Segment Open

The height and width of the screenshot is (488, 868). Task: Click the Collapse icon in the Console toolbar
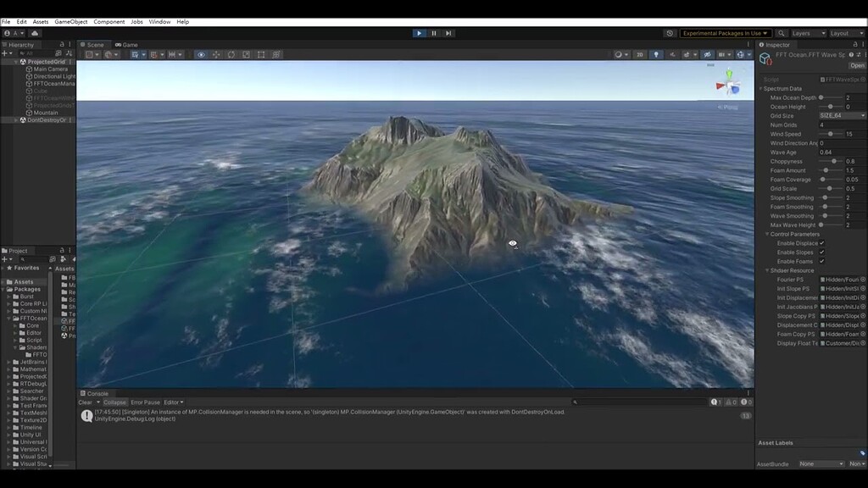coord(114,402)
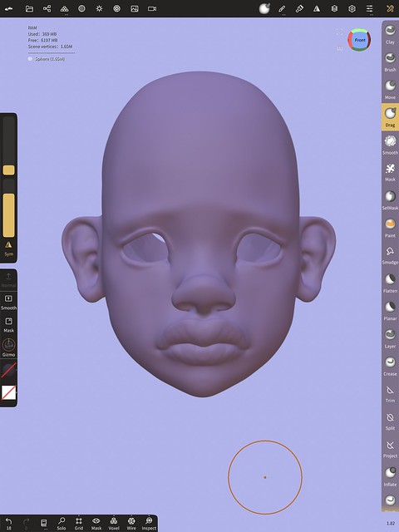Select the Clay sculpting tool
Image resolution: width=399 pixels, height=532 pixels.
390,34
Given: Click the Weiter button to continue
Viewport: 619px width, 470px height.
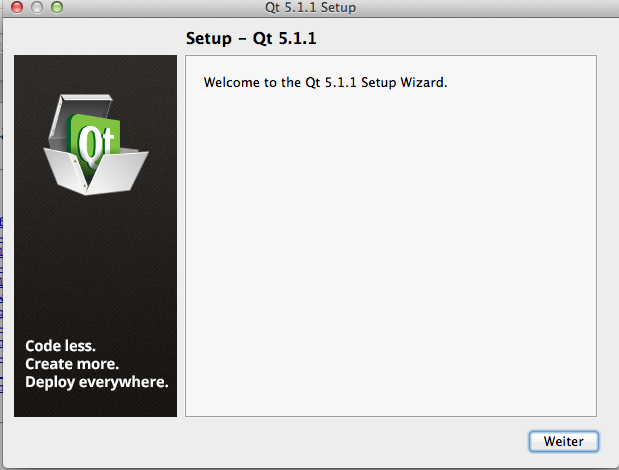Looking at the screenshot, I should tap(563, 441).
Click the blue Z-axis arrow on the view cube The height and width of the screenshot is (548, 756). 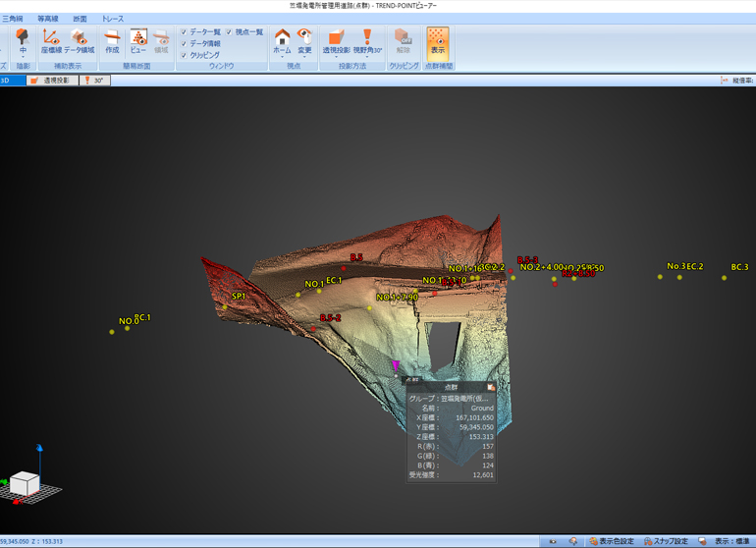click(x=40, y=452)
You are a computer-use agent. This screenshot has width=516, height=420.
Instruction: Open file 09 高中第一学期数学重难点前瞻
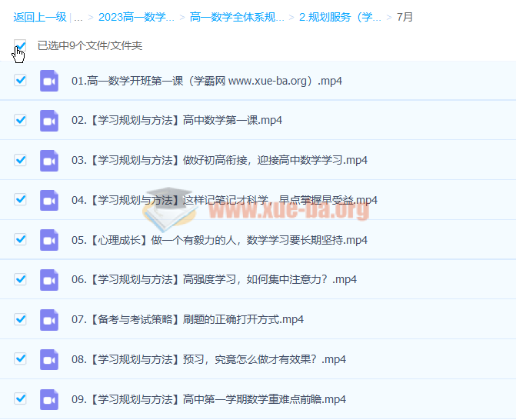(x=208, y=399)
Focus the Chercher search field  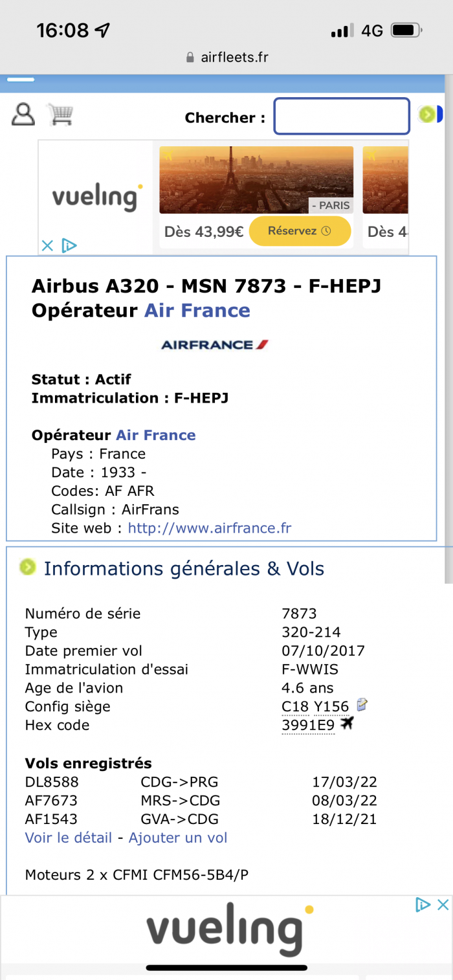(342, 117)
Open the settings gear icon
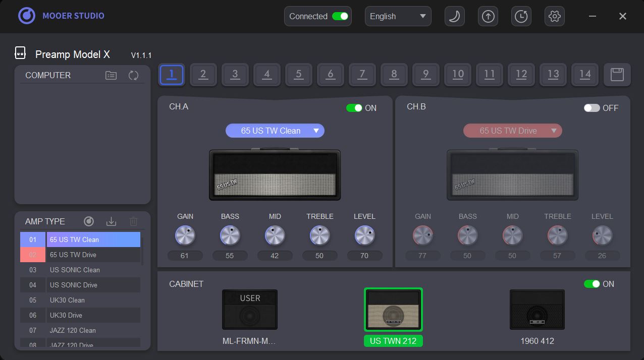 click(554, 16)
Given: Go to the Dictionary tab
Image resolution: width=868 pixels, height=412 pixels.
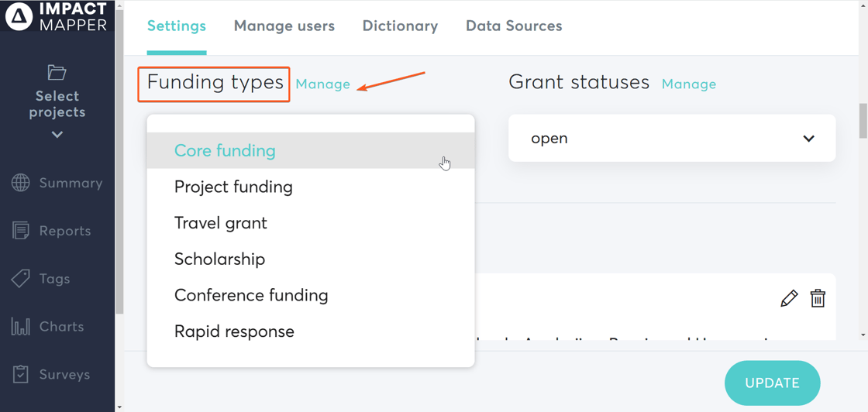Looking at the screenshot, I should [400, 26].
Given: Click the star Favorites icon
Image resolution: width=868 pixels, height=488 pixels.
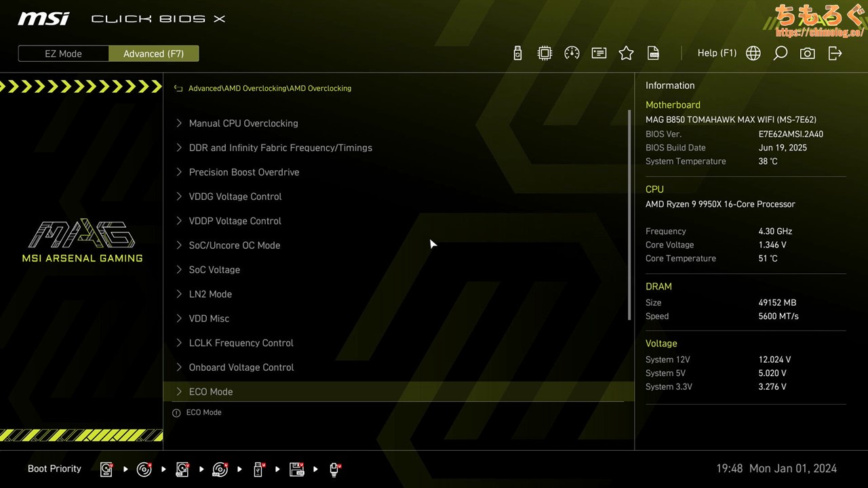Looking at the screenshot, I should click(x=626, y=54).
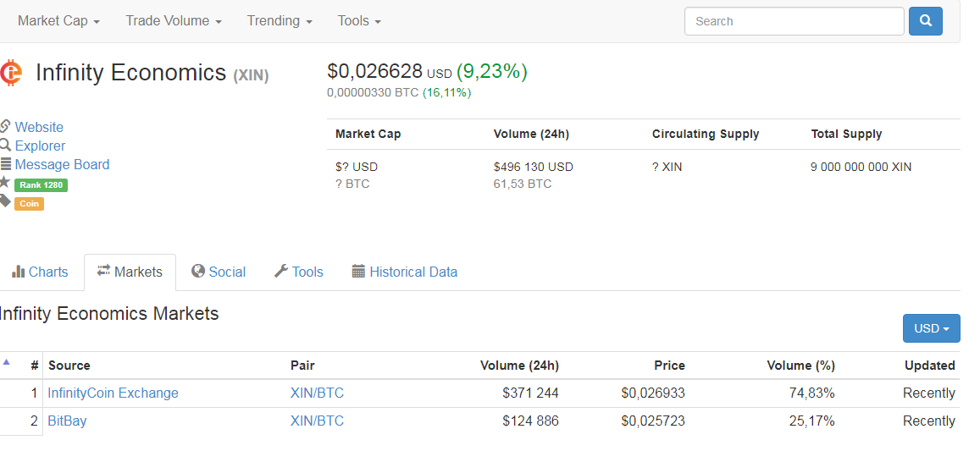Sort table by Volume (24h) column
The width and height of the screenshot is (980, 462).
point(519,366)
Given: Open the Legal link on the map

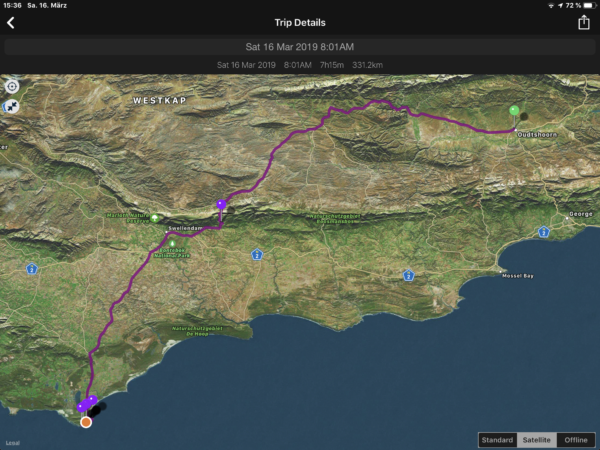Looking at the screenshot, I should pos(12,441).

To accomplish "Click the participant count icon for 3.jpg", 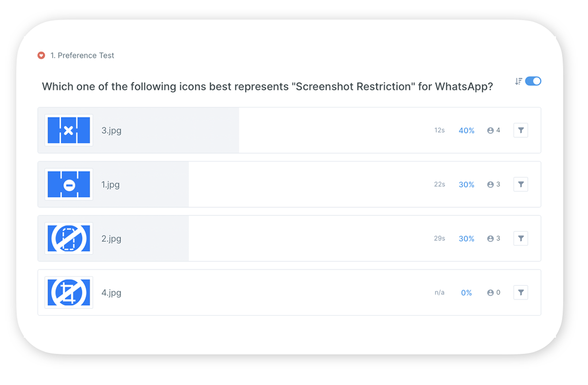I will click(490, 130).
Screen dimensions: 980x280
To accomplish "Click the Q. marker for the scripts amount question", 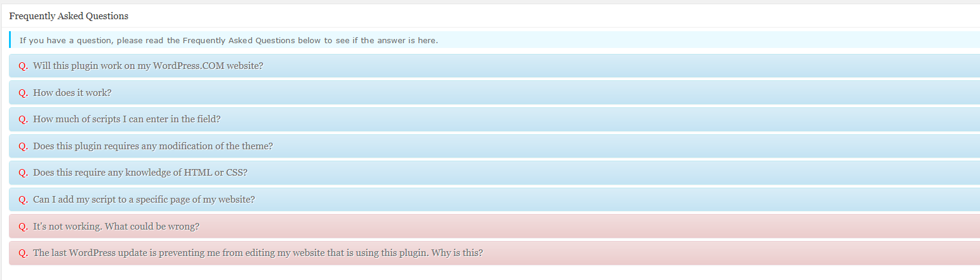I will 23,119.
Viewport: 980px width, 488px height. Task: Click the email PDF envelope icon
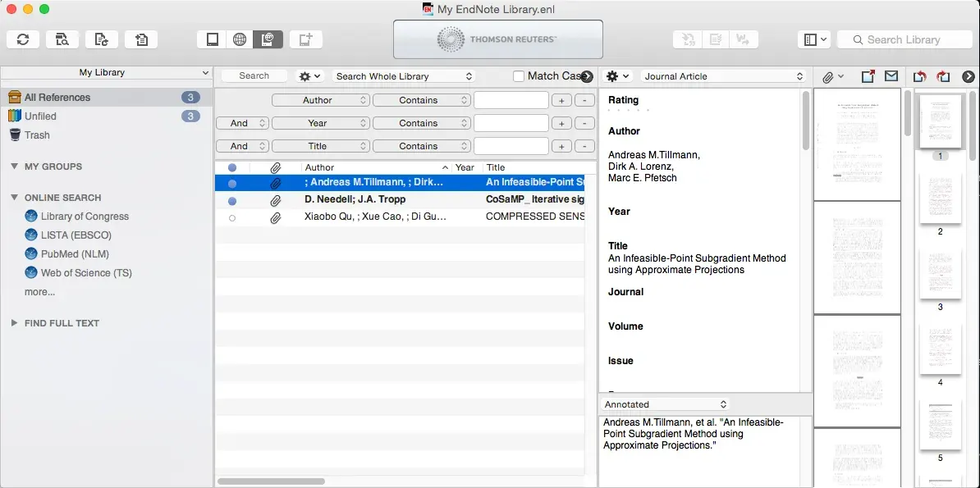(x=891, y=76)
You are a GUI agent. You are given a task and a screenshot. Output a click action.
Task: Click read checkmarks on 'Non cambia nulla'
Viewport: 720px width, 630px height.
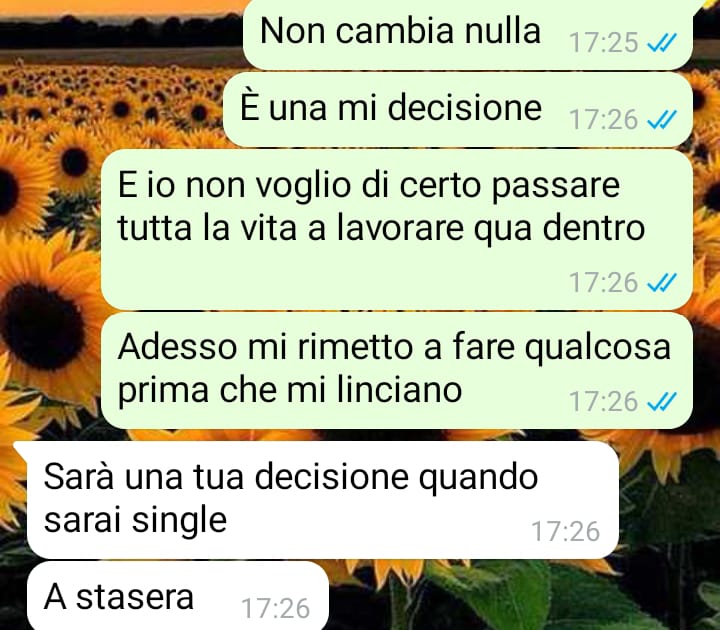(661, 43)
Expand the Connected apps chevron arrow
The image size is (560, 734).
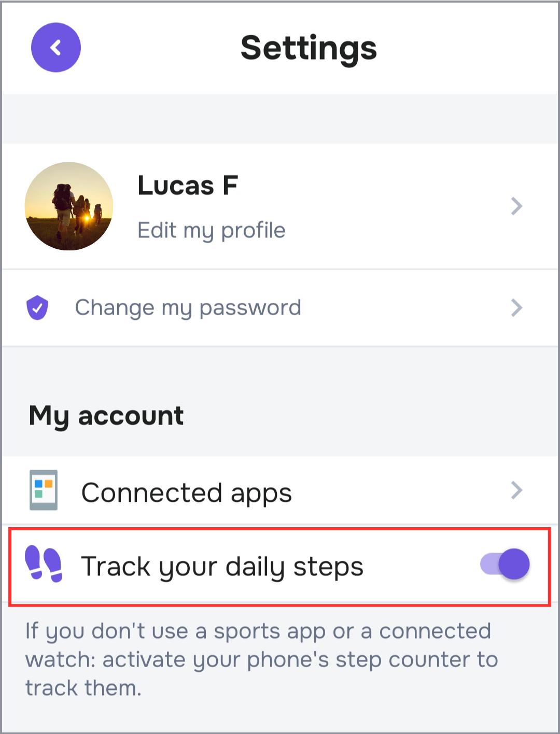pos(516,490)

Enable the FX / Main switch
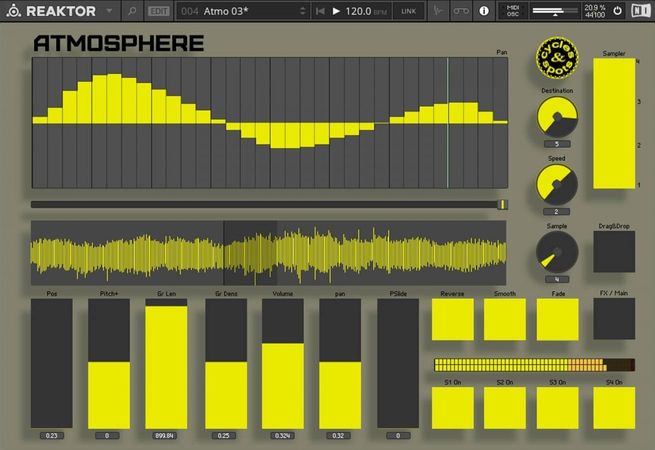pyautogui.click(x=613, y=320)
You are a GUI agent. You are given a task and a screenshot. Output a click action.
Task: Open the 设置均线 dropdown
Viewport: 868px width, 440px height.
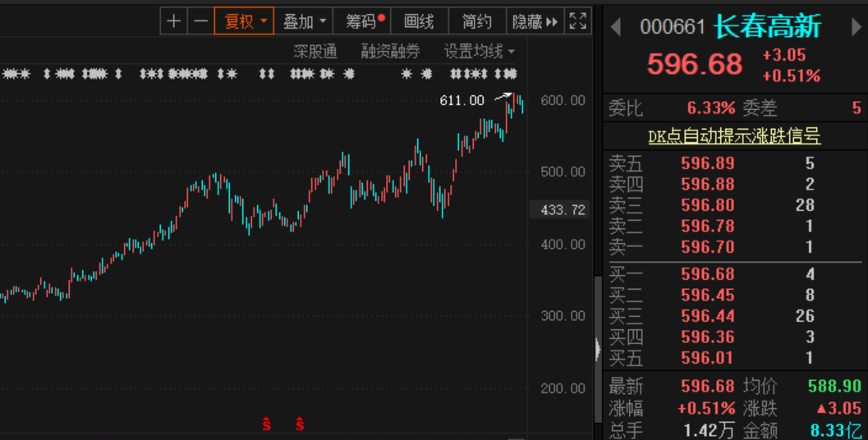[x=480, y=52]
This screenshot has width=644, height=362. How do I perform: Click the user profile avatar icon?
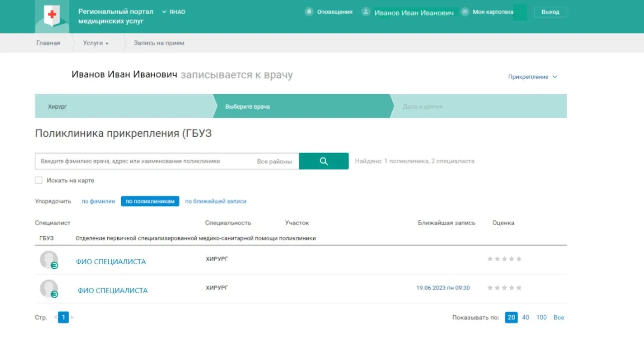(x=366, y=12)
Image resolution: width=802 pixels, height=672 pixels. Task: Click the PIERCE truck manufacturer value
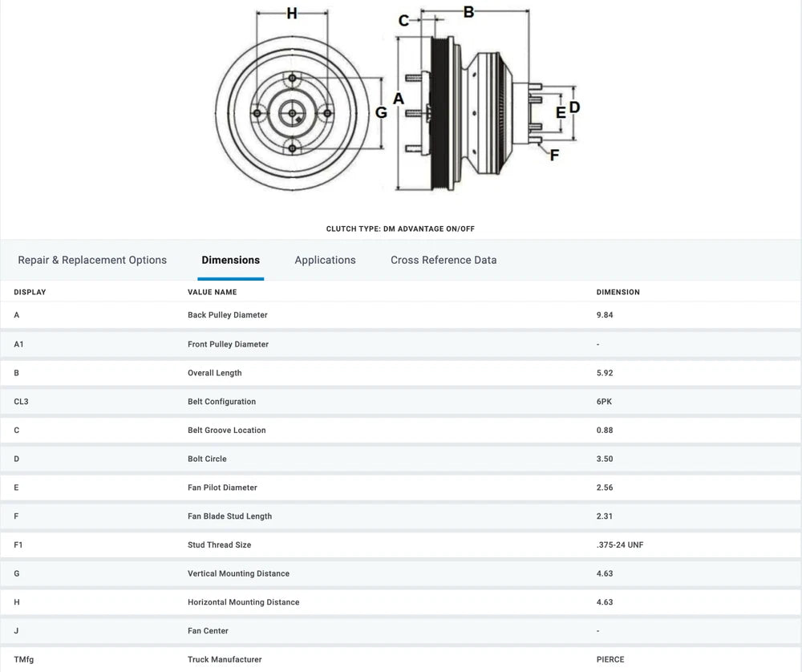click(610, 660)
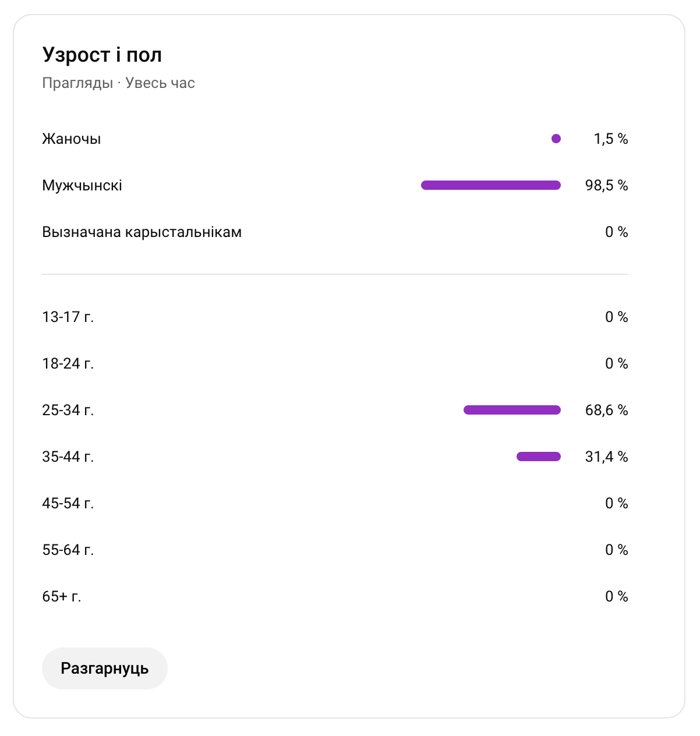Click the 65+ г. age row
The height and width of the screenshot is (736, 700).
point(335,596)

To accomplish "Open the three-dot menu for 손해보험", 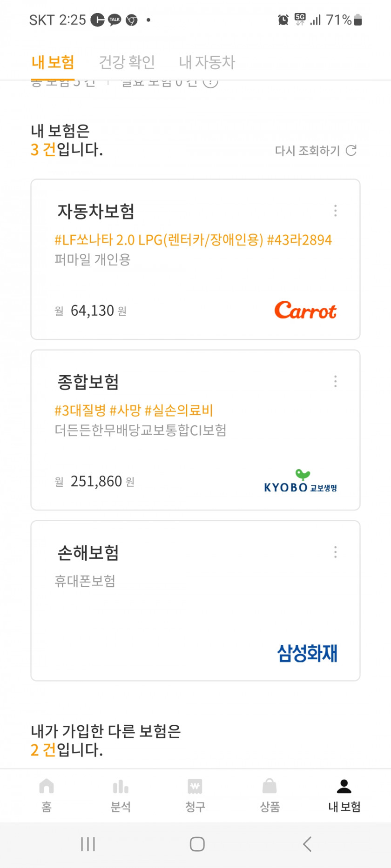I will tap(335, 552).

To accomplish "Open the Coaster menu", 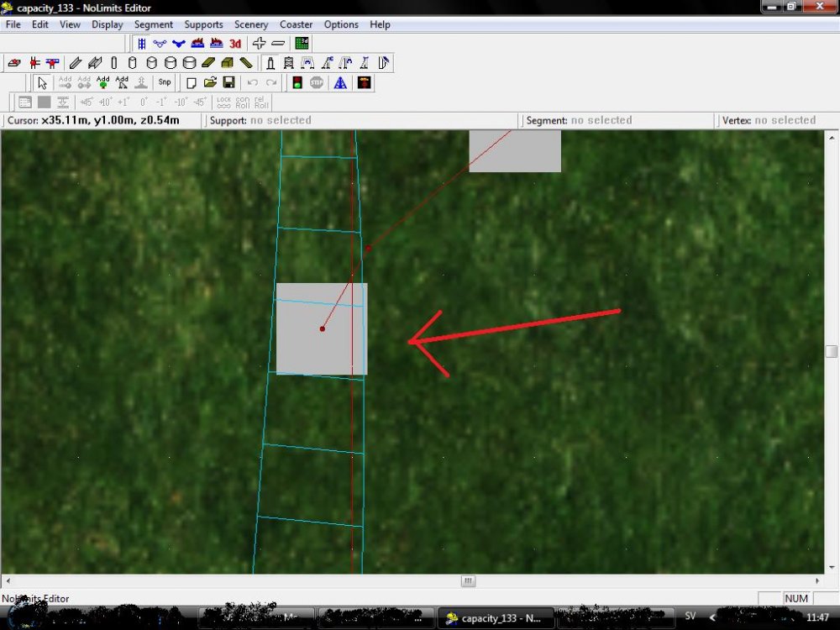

Segment Closed

Assigned task —
Reproduce the opening lines of the material above exactly, ending with the line that contains "Given: Click the Weiter button to continue". Omit every picture.

Task answer —
The height and width of the screenshot is (488, 868). Task: Click the Collapse icon in the Console toolbar
coord(114,402)
Select the Clay sculpting tool
Image resolution: width=399 pixels, height=532 pixels.
390,34
Given: Click the Weiter button to continue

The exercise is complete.